• _AUFGABENSTELLUNG_:
A – Bearbeiten Sie den Text über Wahlversprechen: Geben Sie ihn von „Graz – Vor Wahlen“ bis einschließlich „von Wahlversprechen gegeben.“ wieder und ersetzen Sie dabei „Politologin“ durch „Wissenschaftlerin“.
B – Wie viele Wahlversprechen wurden laut dem Text über Wahlversprechen in Österreich durchschnittlich pro Partei und Wahlprogramm erhoben?

• _TEXTAUSZUG_:

+ + + + +

Wahlplakate Innsbruck
Zuletzt wurde in Österreich in Innsbruck gewählt. Im Herbst steht die Nationalratswahl bevor.
APA/EXPA/JOHANN GRODER

Graz – Vor Wahlen wird von politischer Seite viel versprochen – durchschnittlich mehr als 150 Wahlversprechen pro Partei und Wahlprogramm wurden für Österreich erhoben. Wie hoch die Chancen sind, dass die Versprechungen wirklich umgesetzt werden, untersucht Katrin Praprotnik von der Universität Graz. Am Mittwoch hat die Politologin gemeinsam mit Robert Thomson (Monash University / Australien) Einblicke in die Mechanismen zur Umsetzung von Wahlversprechen gegeben.

+ + + + +

• _INHALT DES DATENSATZES_:
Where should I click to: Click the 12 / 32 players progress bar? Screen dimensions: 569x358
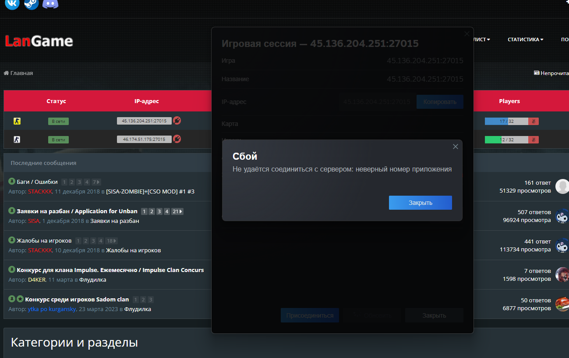(x=506, y=140)
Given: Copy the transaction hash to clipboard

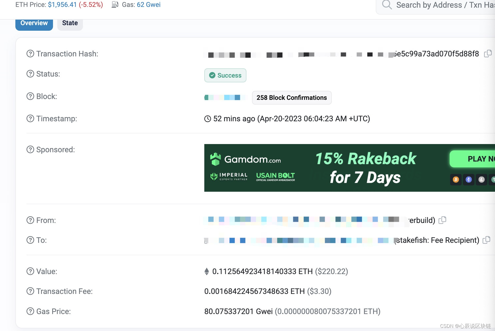Looking at the screenshot, I should pyautogui.click(x=488, y=54).
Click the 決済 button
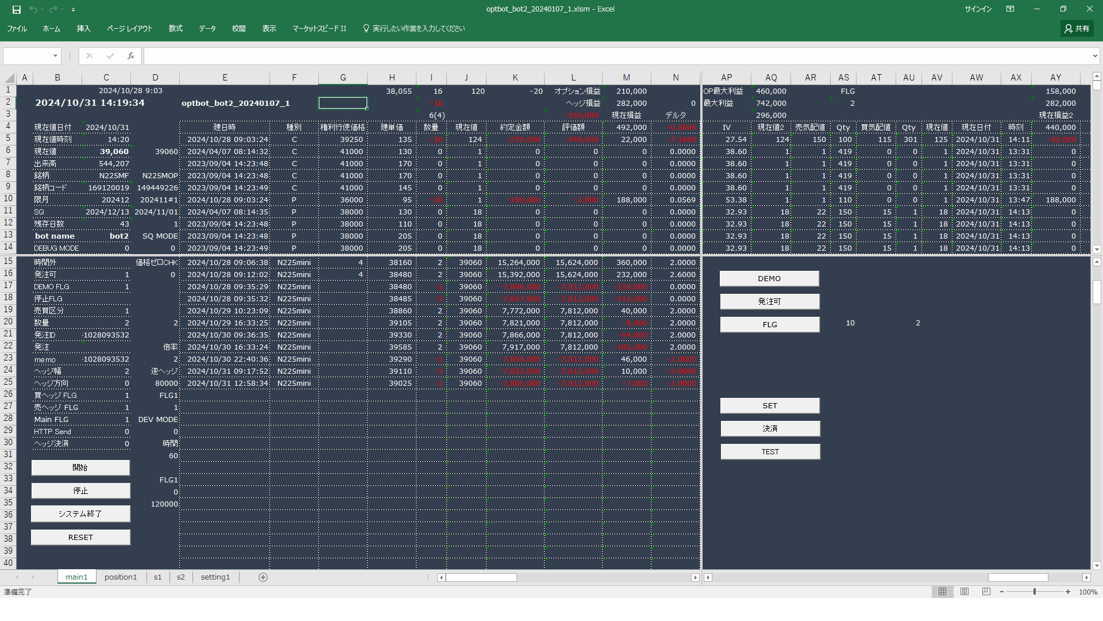The height and width of the screenshot is (621, 1103). pos(770,428)
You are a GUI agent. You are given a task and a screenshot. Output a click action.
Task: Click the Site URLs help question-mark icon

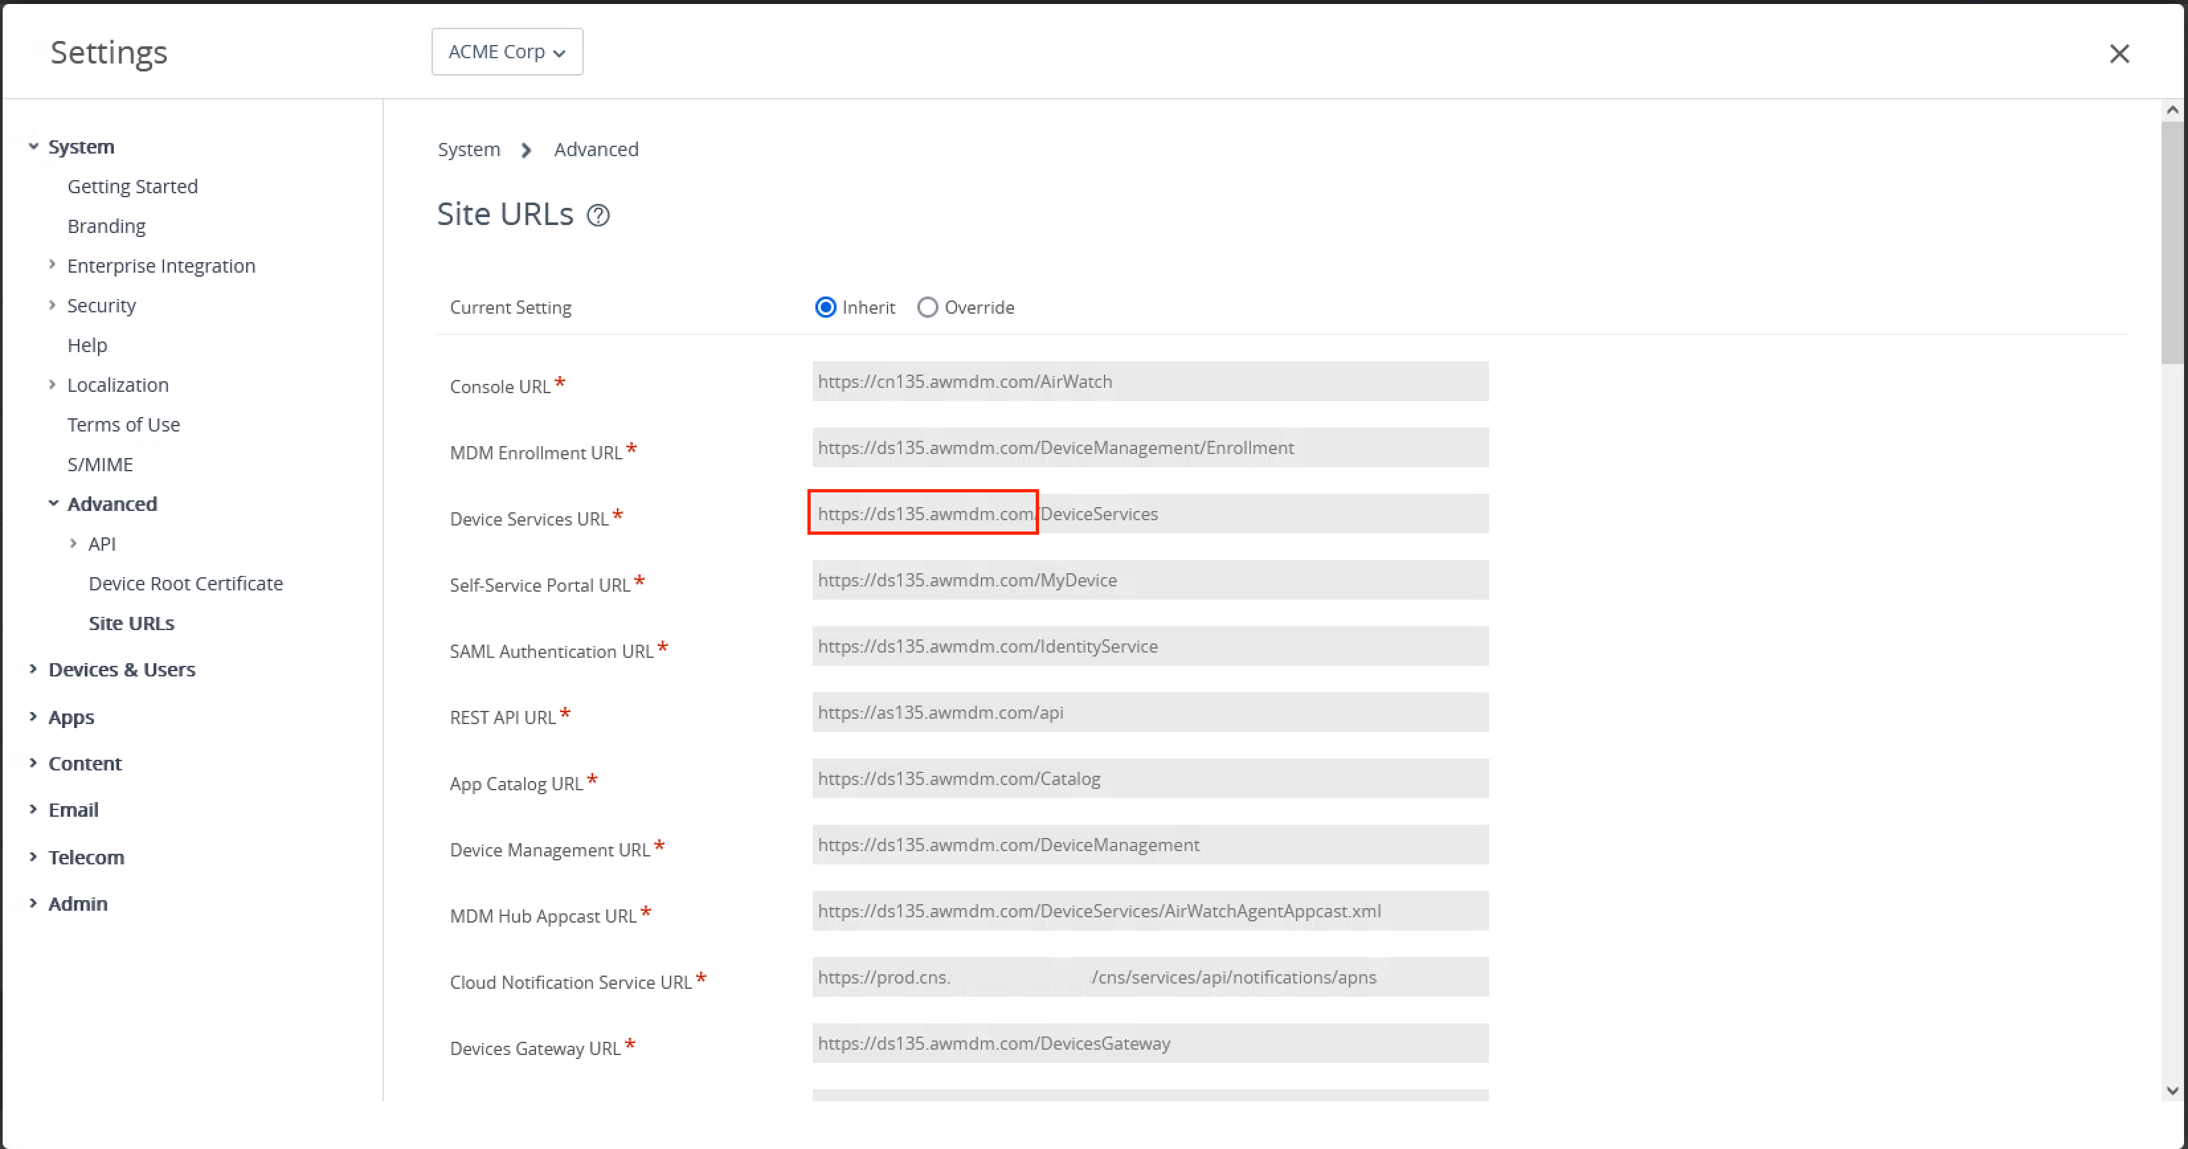598,216
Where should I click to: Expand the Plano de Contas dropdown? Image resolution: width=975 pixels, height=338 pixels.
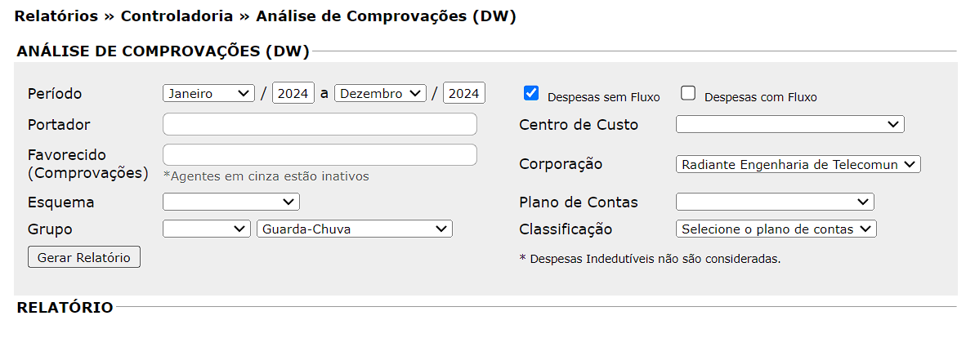[775, 202]
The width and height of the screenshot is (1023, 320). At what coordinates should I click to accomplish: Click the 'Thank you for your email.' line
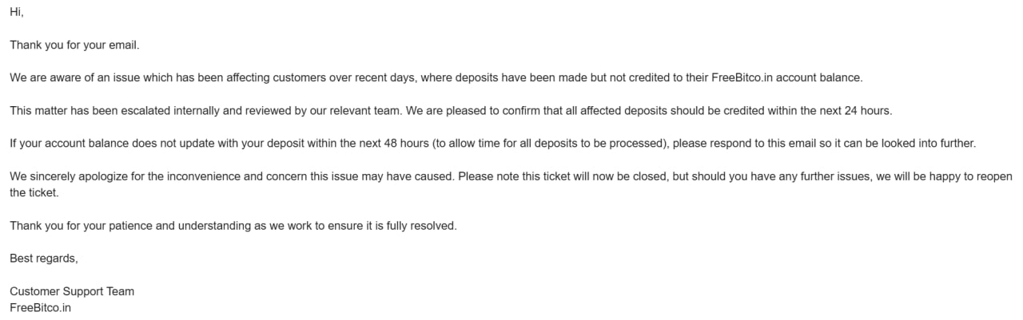coord(75,45)
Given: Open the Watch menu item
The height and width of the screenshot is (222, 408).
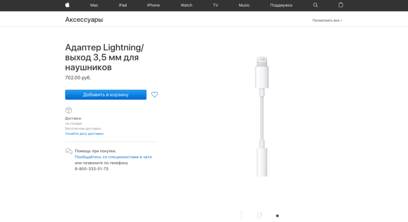Looking at the screenshot, I should pyautogui.click(x=186, y=5).
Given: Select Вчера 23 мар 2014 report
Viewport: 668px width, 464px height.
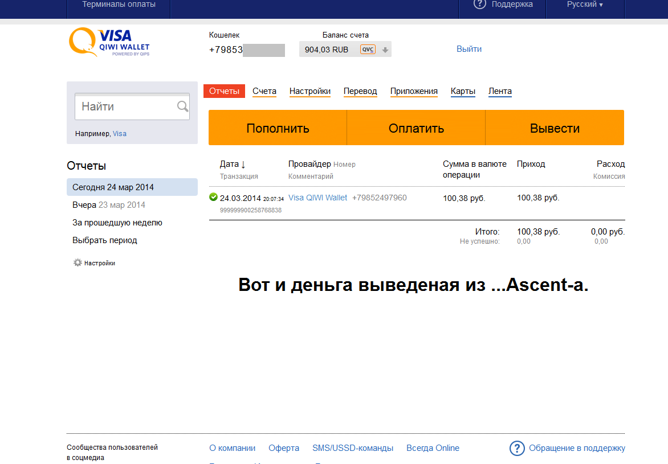Looking at the screenshot, I should 109,205.
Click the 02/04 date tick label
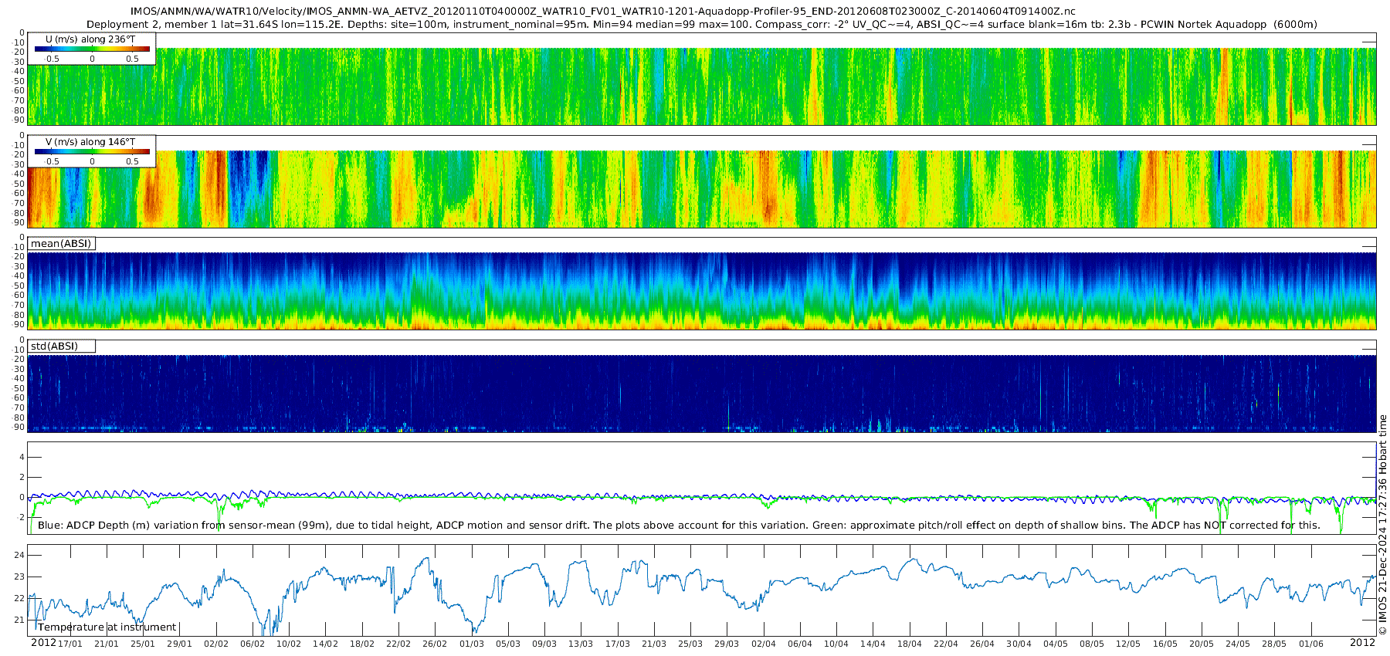The width and height of the screenshot is (1390, 656). point(764,644)
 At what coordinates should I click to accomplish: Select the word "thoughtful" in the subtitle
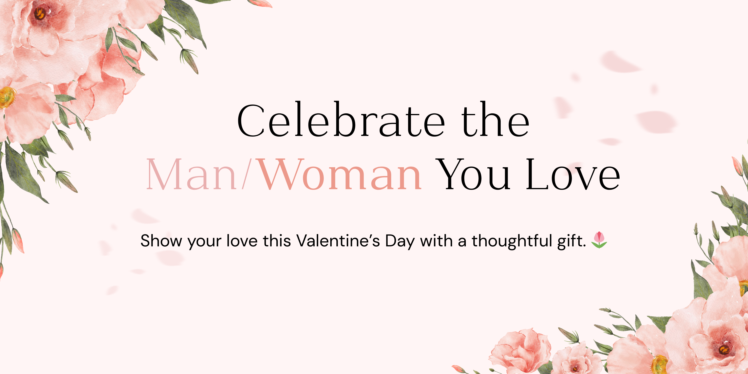512,241
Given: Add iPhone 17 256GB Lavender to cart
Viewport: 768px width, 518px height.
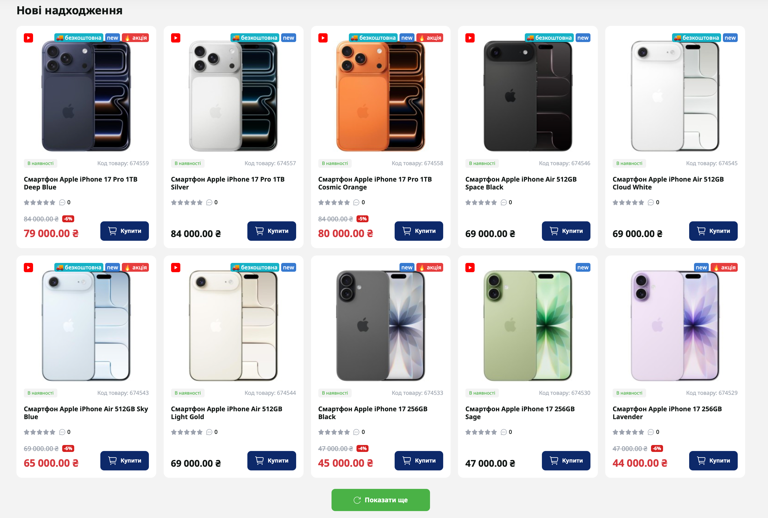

+ + + + +

• _LÖSUNGEN_:
A –
Graz – Vor Wahlen wird von politischer Seite viel versprochen – durchschnittlich mehr als 150 Wahlversprechen pro Partei und Wahlprogramm wurden für Österreich erhoben. Wie hoch die Chancen sind, dass die Versprechungen wirklich umgesetzt werden, untersucht Katrin Praprotnik von der Universität Graz. Am Mittwoch hat die Wissenschaftlerin gemeinsam mit Robert Thomson (Monash University / Australien) Einblicke in die Mechanismen zur Umsetzung von Wahlversprechen gegeben.

B – Durchschnittlich mehr als 150.